* DATA EXCERPTS:
start

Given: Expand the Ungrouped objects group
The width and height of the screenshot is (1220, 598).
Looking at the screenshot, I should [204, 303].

end
start

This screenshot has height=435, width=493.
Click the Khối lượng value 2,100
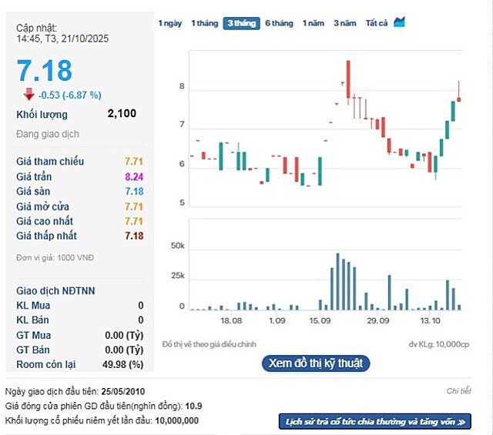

end
start

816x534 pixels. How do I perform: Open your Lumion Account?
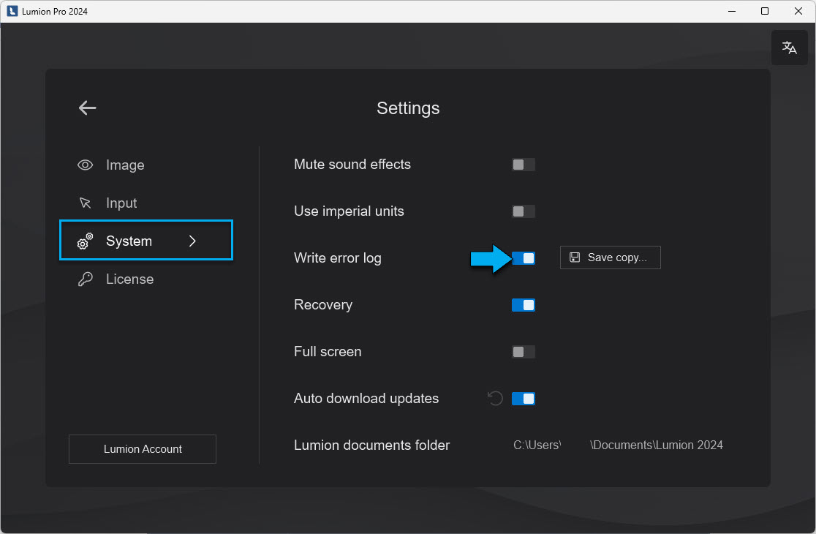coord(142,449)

end

* WHAT TO DO:
Quote the data word for word, starting at the line that contains "Given: Expand the Ungrouped objects group" and ending at the line that contains "Looking at the".

* OUTPUT OF THE EXERCISE:
Given: Expand the Ungrouped objects group
The width and height of the screenshot is (1220, 598).
Looking at the screenshot, I should [204, 303].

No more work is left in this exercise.